• Janice posted an update 8 years, 11 months ago

    I used to think that mental health was my domain because I have been the one personally struggling with the disorder. I believed that my friends and family had no right to speak sense into me when I peaked in my times of mania. I protested angrily, imagining that my sisters were trying to keep me down because of a competitive spirit. As I have progressed through the stages of denial, anger and acceptance, I now understand that mental health belongs to everyone who lives with the disorder, as well as those who love the individuals.

    I used to keep a blog very imperfectly. As I would type fast and furiously, I would race to click the “publish now” button. I have bore my heart and soul to the public because I desperately wanted to release myself from the solitude of my experience. A couple days later, I would read my blog. Finding it an interesting but embarrassing read, the wallflower in me would sense alarm at my frivolous exposure, and I would delete the blog without even saving it in “private” mode. I would lose the bold and honest words with which I could use to reflect upon my own life, or even help anyone who happened to read it.

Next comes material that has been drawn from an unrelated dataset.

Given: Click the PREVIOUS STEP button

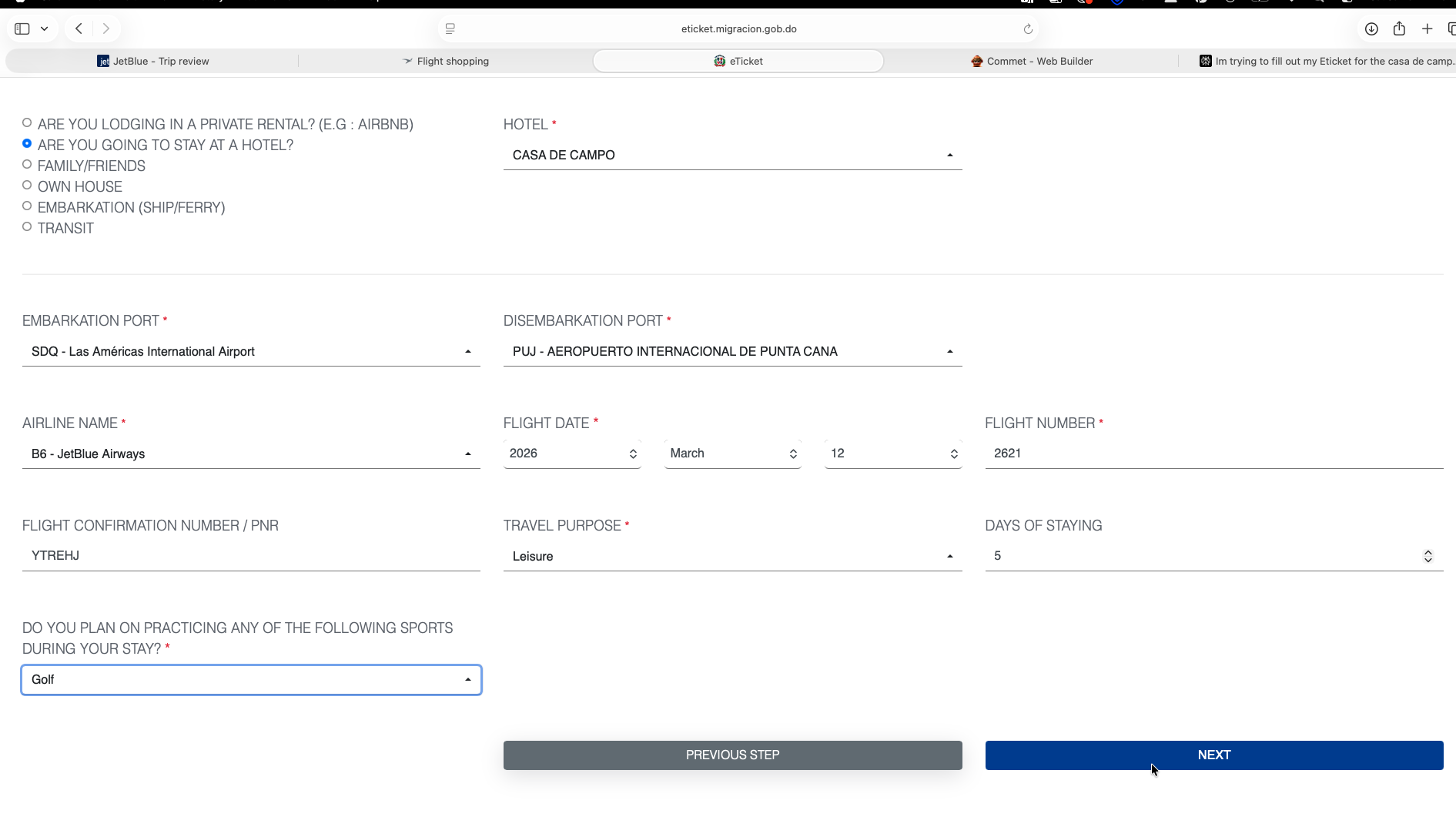Looking at the screenshot, I should (x=731, y=755).
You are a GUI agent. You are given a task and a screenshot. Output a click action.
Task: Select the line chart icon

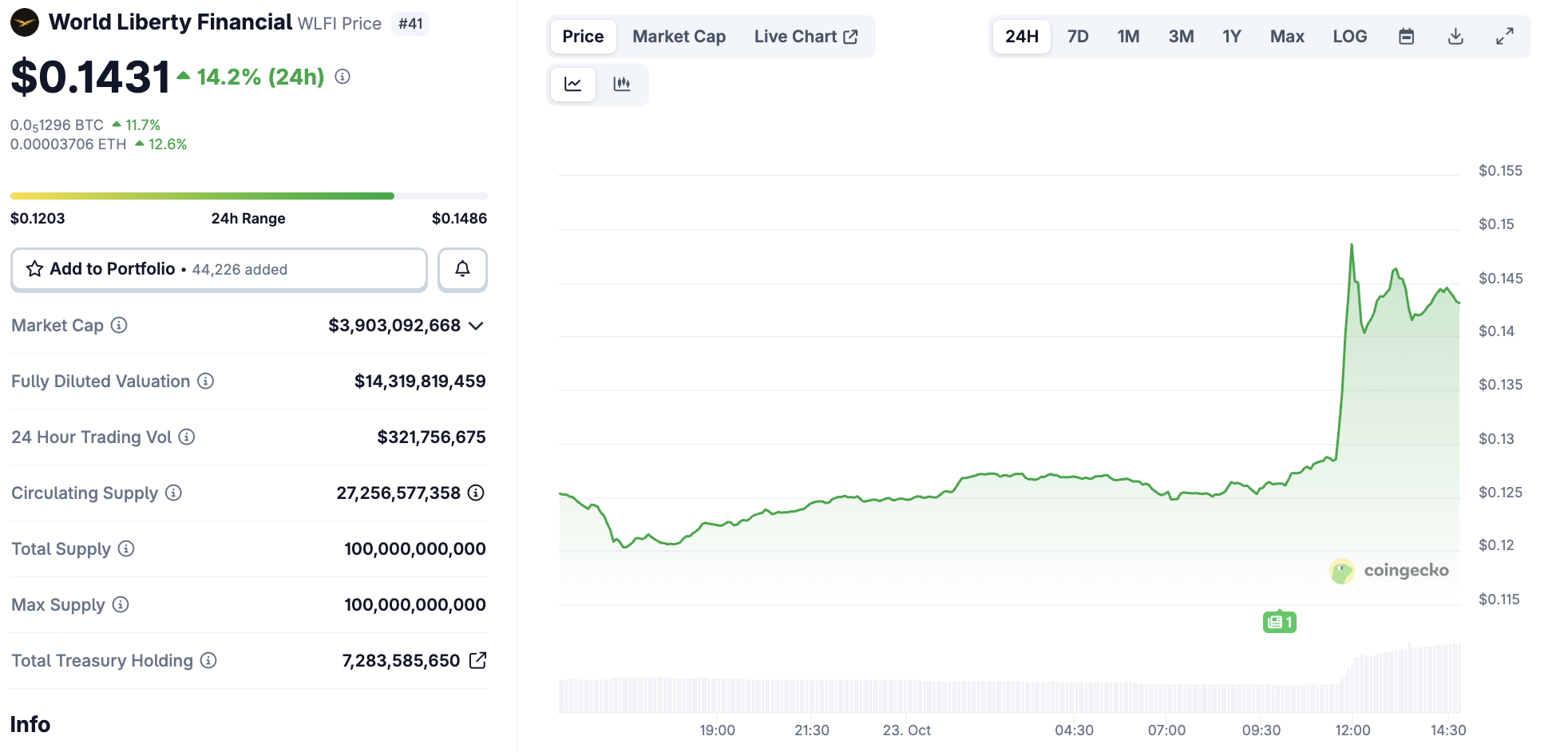click(572, 84)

    This theme of self-sabotage ran throughout my life. In my twenties, I had grown accustomed to quitting anything organized which required commitment or persistence. I had worked at over 30 jobs by the time I was 31. I had dated dozens of men, even though I preferred to say that I had four major boyfriends (all of whom I have left.)

    I share my story because it is not all bad. I want to imbue hope for a meaningful life which breaks the limitations of a diagnosis. Here is a little secret: the “struggle” with bipolar disorder actually can heal our minds, providing a greater inner strength in ourselves than if we never struggled. For instance, people can be trained to score higher on an IQ test than those who would have been called gifted with the high scores. When students with learning disabilities are taught new ways to solve problems, they can compensate for the achievement gap, and even build the skills necessary to fulfill their hopes and dreams.

    Although I am not saying that I am more wealthy or healthy than someone else by typical standards (such as owning a house, cars, beautiful kids, and a loving spouse), I am here to say that I feel grateful for my unique path, what is in front of me and also behind me. Attaining this fulfilled lifestyle is actually a gift from my Creator, because He has given each person their own special strengths. I have found from a book called StrengthsFinder by author Tom Rath, that I am most talented in the areas of empathy, positivity, and curiosity (the desire for input). No matter how despairing I am in my worst moments, I believe that my life, like yours, is brilliant.

    As aforementioned, my formative years felt heavy and chaotic. As an imperfect, capricious soul with a lifelong diagnosis of bipolar, I cannot justify writing about a day in the life. One cannot quantifiably calculate the joy or misery of a day, as if it were an arithmetic mean. Even if I listed off a few of my “bipolar” traits, I cannot presume to speak on behalf of everyone with bipolar. As for me, because I am holding onto hope, and because I am fixed on the silver linings with a gratitude for my present situation, I am tremendously blessed. Life is not perfect. I have my bad days and good days, but I am sustained and alive today because for some reason, Jesus wanted to preserve me. I know my work here on earth is not finished, and that I have a unique purpose.